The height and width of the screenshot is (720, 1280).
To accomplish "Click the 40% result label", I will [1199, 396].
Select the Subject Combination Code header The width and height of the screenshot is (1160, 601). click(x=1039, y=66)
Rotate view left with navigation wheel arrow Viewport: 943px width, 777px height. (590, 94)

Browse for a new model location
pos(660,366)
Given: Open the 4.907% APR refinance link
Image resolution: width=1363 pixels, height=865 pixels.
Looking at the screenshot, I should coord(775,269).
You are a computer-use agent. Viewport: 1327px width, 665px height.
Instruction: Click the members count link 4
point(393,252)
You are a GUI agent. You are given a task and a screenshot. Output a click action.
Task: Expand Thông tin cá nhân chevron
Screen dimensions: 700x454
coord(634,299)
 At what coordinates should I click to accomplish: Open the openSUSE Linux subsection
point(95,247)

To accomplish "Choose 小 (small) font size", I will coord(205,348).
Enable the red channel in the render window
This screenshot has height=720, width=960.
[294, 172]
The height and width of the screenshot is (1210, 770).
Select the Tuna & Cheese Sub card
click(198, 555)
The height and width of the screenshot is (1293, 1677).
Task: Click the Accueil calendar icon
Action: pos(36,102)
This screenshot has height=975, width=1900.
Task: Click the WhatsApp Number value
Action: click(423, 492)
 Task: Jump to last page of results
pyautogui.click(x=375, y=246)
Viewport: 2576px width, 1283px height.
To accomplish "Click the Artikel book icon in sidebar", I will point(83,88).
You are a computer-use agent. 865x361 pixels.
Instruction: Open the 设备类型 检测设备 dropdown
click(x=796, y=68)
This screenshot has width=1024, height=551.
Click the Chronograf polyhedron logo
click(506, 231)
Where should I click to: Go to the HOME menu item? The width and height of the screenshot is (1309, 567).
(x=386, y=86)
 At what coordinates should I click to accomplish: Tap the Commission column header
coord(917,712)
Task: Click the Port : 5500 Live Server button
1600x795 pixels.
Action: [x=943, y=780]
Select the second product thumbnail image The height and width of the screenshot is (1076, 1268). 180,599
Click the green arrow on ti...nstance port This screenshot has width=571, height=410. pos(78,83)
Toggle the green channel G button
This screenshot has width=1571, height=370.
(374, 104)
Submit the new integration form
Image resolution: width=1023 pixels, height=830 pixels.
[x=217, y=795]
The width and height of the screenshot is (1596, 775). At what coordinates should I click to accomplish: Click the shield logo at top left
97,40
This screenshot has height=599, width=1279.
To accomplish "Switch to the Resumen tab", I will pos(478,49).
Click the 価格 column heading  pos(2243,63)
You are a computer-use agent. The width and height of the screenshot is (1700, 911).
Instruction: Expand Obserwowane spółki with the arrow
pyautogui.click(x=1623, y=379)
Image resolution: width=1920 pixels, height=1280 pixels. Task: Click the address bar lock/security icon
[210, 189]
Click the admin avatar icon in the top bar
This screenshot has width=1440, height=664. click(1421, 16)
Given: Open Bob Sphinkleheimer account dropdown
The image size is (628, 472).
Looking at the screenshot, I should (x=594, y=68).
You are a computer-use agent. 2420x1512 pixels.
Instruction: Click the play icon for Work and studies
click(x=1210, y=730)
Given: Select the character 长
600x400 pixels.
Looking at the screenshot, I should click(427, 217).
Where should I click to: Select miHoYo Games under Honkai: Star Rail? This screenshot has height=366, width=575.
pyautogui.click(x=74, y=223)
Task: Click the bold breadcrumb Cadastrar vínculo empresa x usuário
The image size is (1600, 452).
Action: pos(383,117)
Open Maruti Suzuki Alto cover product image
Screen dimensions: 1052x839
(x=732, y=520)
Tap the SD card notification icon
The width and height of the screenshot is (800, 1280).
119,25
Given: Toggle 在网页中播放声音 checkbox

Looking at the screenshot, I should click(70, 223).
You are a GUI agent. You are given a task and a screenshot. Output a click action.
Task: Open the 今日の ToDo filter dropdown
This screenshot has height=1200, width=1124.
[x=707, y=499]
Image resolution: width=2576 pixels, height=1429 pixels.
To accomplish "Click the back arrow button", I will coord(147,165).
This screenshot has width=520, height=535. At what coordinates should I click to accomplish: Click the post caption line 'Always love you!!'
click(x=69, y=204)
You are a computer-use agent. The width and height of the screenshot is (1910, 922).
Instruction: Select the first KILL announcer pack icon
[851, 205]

────────

**How to complete this task**
Character for character, output the whole material above.

**Response to this exercise**
The height and width of the screenshot is (720, 1280).
To accomplish "Click the 40% result label", I will [1199, 396].
Select the Subject Combination Code header The width and height of the screenshot is (1160, 601). click(x=1039, y=66)
Rotate view left with navigation wheel arrow Viewport: 943px width, 777px height. (590, 94)

Browse for a new model location
pos(660,366)
Given: Open the 4.907% APR refinance link
Image resolution: width=1363 pixels, height=865 pixels.
Looking at the screenshot, I should coord(775,269).
You are a computer-use agent. Viewport: 1327px width, 665px height.
Instruction: Click the members count link 4
point(393,252)
You are a GUI agent. You are given a task and a screenshot. Output a click action.
Task: Expand Thông tin cá nhân chevron
Screen dimensions: 700x454
coord(634,299)
 At what coordinates should I click to accomplish: Open the openSUSE Linux subsection
point(95,247)

To accomplish "Choose 小 (small) font size", I will coord(205,348).
Enable the red channel in the render window
This screenshot has height=720, width=960.
[294, 172]
The height and width of the screenshot is (1210, 770).
Select the Tuna & Cheese Sub card
click(198, 555)
The height and width of the screenshot is (1293, 1677).
Task: Click the Accueil calendar icon
Action: pos(36,102)
This screenshot has height=975, width=1900.
Task: Click the WhatsApp Number value
Action: click(423, 492)
 Task: Jump to last page of results
pyautogui.click(x=375, y=246)
Viewport: 2576px width, 1283px height.
To accomplish "Click the Artikel book icon in sidebar", I will point(83,88).
You are a computer-use agent. 865x361 pixels.
Instruction: Open the 设备类型 检测设备 dropdown
click(x=796, y=68)
This screenshot has width=1024, height=551.
Click the Chronograf polyhedron logo
click(506, 231)
Where should I click to: Go to the HOME menu item? The width and height of the screenshot is (1309, 567).
(x=386, y=86)
 At what coordinates should I click to accomplish: Tap the Commission column header
coord(917,712)
Task: Click the Port : 5500 Live Server button
1600x795 pixels.
Action: [x=943, y=780]
Select the second product thumbnail image The height and width of the screenshot is (1076, 1268). 180,599
Click the green arrow on ti...nstance port This screenshot has width=571, height=410. pos(78,83)
Toggle the green channel G button
This screenshot has width=1571, height=370.
(374, 104)
Submit the new integration form
Image resolution: width=1023 pixels, height=830 pixels.
[x=217, y=795]
The width and height of the screenshot is (1596, 775). At what coordinates should I click to accomplish: Click the shield logo at top left
97,40
This screenshot has height=599, width=1279.
To accomplish "Switch to the Resumen tab", I will pos(478,49).
Click the 価格 column heading  pos(2243,63)
You are a computer-use agent. The width and height of the screenshot is (1700, 911).
Instruction: Expand Obserwowane spółki with the arrow
pyautogui.click(x=1623, y=379)
Image resolution: width=1920 pixels, height=1280 pixels. Task: Click the address bar lock/security icon
[210, 189]
Click the admin avatar icon in the top bar
This screenshot has width=1440, height=664. click(1421, 16)
Given: Open Bob Sphinkleheimer account dropdown
The image size is (628, 472).
Looking at the screenshot, I should (x=594, y=68).
You are a computer-use agent. 2420x1512 pixels.
Instruction: Click the play icon for Work and studies
click(x=1210, y=730)
Given: Select the character 长
600x400 pixels.
Looking at the screenshot, I should click(427, 217).
Where should I click to: Select miHoYo Games under Honkai: Star Rail? This screenshot has height=366, width=575.
pyautogui.click(x=74, y=223)
Task: Click the bold breadcrumb Cadastrar vínculo empresa x usuário
The image size is (1600, 452).
Action: pos(383,117)
Open Maruti Suzuki Alto cover product image
Screen dimensions: 1052x839
(x=732, y=520)
Tap the SD card notification icon
The width and height of the screenshot is (800, 1280).
119,25
Given: Toggle 在网页中播放声音 checkbox

Looking at the screenshot, I should click(70, 223).
You are a GUI agent. You are given a task and a screenshot. Output a click action.
Task: Open the 今日の ToDo filter dropdown
This screenshot has height=1200, width=1124.
[x=707, y=499]
Image resolution: width=2576 pixels, height=1429 pixels.
To accomplish "Click the back arrow button", I will coord(147,165).
This screenshot has width=520, height=535. At what coordinates should I click to accomplish: Click the post caption line 'Always love you!!'
click(x=69, y=204)
You are a computer-use agent. The width and height of the screenshot is (1910, 922).
Instruction: Select the first KILL announcer pack icon
[851, 205]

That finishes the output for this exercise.